On top of that, the gpu-memory-utilization parameter in vLLM controls how much of the GPU's total memory (VRAM) is allocated for the model's weights, activations, and key-value (KV) cache during inference. This sets a safety margin so that system processes, CUDA context, or other applications can find their place in GPU’s memory without causing out-of-memory issues to your inference process.

From this point, you need to port-forward the pod that is running the head node and then, invoking the model is as simple as running the following CuRL command:

curl "http://localhost:8000/v1/chat/completions" \
  -H "Content-Type: application/json" \
  -d '{
    "model": "/mnt/models/DeepSeek-V3-bf16",
    "messages": [
      {
        "role": "system",
        "content": "You are a helpful assistant."
      },
      {
        "role": "user",
        "content": "What is the meaning of life?"
      }
    ]
  }'

Conclusion

Deploying big models like DeepSeek V3 on a Kubernetes cluster is a challenging yet rewarding process that demonstrates the features of modern distributed inference frameworks, like vLLM, and systems, like Ray.

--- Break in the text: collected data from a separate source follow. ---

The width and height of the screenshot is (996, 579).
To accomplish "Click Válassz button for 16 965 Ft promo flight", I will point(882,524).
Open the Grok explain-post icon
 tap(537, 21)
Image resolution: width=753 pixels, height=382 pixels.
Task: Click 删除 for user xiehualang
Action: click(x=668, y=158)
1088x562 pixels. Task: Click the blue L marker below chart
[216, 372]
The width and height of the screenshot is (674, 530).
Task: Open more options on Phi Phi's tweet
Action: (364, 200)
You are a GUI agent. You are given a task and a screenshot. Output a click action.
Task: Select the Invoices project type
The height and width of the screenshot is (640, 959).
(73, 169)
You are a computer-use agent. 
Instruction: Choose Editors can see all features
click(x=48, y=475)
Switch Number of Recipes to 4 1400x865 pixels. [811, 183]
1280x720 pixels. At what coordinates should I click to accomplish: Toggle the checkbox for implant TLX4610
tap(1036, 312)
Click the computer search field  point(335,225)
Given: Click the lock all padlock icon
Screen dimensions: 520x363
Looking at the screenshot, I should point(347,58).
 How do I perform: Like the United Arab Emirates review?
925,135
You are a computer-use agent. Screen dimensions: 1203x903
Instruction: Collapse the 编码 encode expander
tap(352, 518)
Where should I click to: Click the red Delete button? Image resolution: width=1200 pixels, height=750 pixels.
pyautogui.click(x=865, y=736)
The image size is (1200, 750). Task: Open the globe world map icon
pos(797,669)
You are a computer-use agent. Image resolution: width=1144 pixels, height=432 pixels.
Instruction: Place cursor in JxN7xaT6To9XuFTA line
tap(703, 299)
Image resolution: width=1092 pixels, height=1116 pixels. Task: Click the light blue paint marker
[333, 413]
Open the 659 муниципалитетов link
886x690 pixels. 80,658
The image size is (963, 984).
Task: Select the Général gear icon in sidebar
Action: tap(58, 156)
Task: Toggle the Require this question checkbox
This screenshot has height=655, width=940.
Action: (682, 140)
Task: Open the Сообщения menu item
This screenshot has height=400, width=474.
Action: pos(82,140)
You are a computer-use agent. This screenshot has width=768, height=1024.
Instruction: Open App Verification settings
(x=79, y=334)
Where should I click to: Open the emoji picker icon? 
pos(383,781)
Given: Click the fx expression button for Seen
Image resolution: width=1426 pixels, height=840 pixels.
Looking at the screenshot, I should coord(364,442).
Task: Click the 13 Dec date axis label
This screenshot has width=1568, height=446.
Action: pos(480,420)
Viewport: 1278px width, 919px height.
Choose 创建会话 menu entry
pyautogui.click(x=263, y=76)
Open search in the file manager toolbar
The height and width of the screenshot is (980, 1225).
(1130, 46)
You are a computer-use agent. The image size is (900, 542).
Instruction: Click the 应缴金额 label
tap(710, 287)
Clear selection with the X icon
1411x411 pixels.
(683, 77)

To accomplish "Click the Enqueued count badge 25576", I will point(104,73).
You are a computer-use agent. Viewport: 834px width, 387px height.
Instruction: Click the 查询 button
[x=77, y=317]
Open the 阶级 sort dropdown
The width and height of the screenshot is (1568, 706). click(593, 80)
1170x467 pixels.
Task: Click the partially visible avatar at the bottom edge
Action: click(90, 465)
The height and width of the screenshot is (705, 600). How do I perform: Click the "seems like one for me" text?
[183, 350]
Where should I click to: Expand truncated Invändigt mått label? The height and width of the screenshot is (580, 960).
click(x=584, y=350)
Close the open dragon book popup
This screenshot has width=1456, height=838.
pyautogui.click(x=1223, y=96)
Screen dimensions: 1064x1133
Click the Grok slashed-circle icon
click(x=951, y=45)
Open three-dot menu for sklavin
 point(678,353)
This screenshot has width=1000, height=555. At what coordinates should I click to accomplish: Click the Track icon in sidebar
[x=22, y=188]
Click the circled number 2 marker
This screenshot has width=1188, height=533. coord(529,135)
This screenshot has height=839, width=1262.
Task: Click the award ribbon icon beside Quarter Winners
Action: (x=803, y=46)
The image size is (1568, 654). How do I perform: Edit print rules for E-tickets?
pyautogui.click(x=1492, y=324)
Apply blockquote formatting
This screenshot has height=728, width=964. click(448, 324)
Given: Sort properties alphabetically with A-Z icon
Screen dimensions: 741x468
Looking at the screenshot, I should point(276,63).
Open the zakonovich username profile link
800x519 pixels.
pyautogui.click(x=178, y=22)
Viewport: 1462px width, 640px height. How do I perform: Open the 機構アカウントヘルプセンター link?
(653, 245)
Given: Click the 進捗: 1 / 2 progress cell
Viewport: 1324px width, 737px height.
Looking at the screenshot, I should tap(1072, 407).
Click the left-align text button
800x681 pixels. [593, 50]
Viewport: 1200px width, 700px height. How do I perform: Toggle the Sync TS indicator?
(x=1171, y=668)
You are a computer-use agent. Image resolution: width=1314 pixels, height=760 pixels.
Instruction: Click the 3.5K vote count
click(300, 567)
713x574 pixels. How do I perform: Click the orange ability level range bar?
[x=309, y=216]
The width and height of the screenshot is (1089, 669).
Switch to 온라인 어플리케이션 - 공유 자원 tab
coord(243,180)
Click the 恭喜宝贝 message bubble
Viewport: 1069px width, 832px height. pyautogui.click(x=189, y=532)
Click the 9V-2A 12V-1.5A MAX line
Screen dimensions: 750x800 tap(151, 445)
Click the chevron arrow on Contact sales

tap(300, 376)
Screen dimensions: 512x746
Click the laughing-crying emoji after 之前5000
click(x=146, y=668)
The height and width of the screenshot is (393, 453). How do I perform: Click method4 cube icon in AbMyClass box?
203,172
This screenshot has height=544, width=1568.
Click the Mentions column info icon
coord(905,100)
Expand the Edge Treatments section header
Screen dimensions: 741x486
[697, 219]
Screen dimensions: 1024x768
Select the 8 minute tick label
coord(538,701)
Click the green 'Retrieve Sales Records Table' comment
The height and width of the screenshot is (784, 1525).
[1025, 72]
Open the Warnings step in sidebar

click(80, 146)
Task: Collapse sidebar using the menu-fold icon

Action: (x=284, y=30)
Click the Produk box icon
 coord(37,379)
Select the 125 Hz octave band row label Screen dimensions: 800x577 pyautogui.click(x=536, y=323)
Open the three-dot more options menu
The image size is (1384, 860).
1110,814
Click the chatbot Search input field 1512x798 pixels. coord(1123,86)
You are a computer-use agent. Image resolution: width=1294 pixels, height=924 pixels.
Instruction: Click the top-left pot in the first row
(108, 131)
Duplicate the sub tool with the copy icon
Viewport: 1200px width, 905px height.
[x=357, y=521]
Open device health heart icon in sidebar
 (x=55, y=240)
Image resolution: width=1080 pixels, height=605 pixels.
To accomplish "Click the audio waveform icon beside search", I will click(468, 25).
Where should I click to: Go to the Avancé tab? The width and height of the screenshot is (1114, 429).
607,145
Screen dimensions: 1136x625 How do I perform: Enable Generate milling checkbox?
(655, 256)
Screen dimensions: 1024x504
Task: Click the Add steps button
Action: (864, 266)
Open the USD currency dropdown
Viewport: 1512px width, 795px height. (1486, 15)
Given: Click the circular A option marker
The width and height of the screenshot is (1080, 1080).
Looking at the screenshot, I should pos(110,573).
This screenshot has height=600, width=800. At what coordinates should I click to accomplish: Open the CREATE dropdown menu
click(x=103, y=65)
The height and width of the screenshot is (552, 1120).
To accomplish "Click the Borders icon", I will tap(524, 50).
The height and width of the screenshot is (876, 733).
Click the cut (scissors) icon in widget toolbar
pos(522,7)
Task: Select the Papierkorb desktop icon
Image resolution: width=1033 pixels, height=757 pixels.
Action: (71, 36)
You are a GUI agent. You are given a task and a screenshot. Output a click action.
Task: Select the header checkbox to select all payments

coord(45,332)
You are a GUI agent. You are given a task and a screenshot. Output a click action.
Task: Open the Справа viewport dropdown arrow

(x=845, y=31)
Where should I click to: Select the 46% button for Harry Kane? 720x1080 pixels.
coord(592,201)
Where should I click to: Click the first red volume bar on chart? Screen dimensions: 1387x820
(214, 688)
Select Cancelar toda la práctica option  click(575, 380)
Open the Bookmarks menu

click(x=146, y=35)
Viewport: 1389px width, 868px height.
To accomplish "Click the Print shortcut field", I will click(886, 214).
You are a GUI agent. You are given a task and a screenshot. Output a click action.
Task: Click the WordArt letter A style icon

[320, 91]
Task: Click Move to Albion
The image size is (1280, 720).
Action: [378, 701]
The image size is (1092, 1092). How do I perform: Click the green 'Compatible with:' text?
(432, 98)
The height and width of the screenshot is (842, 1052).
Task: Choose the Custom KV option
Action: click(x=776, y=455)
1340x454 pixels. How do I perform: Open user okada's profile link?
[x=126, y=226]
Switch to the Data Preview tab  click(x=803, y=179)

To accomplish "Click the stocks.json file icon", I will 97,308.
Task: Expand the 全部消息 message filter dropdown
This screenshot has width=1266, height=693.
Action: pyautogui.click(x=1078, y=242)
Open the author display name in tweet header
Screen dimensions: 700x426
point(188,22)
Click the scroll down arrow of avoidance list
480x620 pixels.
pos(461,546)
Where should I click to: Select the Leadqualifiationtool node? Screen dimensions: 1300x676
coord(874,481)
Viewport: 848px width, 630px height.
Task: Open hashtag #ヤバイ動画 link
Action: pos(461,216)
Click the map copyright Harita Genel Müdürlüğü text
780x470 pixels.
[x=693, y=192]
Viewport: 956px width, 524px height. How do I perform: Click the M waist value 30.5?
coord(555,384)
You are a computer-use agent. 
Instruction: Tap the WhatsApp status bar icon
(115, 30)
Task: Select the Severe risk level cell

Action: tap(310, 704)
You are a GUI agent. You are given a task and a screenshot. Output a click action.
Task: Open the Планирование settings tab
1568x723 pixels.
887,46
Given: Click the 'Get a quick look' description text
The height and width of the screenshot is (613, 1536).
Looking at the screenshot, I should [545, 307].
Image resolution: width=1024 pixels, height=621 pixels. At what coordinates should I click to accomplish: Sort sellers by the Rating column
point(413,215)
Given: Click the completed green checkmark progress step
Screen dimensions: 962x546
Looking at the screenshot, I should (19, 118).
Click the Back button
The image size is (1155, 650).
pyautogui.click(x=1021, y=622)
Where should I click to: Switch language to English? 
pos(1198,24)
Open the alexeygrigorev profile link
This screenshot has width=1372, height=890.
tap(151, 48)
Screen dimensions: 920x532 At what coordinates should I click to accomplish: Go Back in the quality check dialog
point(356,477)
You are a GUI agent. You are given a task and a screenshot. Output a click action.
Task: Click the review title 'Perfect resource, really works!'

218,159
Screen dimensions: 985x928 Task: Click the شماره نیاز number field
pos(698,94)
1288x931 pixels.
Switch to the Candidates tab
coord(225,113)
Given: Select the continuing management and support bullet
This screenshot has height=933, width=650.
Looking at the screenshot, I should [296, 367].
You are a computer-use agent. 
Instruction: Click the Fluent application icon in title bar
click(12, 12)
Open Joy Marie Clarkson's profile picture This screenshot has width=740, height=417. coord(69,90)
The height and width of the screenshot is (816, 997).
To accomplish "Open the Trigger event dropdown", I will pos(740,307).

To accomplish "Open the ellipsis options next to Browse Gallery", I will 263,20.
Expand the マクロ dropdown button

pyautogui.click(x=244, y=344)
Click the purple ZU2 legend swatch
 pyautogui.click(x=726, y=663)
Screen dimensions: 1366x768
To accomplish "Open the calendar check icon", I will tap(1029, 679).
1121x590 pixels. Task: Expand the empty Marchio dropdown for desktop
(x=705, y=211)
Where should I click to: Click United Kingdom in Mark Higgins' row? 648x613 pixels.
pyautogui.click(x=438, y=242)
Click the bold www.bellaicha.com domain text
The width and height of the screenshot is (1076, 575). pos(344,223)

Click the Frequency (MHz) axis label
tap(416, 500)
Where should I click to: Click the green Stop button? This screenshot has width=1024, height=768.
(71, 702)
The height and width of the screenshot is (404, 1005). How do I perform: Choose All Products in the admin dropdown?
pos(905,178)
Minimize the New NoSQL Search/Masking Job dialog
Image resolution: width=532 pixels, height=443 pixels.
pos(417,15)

On the other hand, It also showcases the power of open-weights models, like DeepSeek V3, and the possibilities these models bring to the table. DeepSeek V3 might not have received the attention of its counterparts, but its open approach and innovative optimizations make it a valuable addition to the AI landscape. If you have the infrastructure, deploying it yourself permits you to maintain full control over your AI stack.